Na sala de aula, um aluno me provoca, perguntando se não teria sido justo atirar naqueles bandidos filmados fugindo da Vila Cruzeiro. Olho pra ele sem palavras. Finalmente, consigo apenas perguntar-lhe: em que a sua vida ficaria melhor, caso aqueles caras tivessem sido chacinados? Ele titubeia um pouco e desfia uma lista de motivos “morais” para matar os caras. Eu insisto: Você só me respondeu sobre eles! Sobre a vida deles. Eu perguntei sobre a sua. Então ele escorrega e diz que foi só um impulso do momento: “Quando vi a cena pensei: Atira pô! Atira!”
Talvez alguns milhões de cariocas tenham pensado o mesmo. Acho que ainda pensam e sentem. Um vídeo game já está na internet permitindo que cada cidadão “de bem” descarregue seu desejo assassino sobre os bandidos em fuga. Sem fazer mal a ninguém, acredita-se.

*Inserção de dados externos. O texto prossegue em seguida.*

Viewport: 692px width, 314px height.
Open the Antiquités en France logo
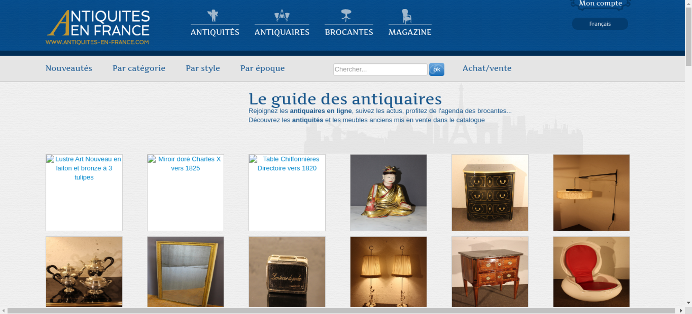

Continuo precisando de proteções para andar nas ruas de minha cidade. Proteção contra a torrente de pensamentos e palavras violentas que tenta nos afogar na correnteza do medo e da intolerância. Proteção contra meus próprios pensamentos e palavras de medo e agressão.
E, afinal, não sei se vale realmente a pena compartilhar essas palavras que talvez ajudem a espalhar a tristeza e desesperança. Ou talvez, o caminho da paz exija, mesmo, incursões pela tristeza, pela depressão reflexiva. Talvez seja inevitável um mergulho na tristeza, se quisermos compartilhar algo de verdadeiro.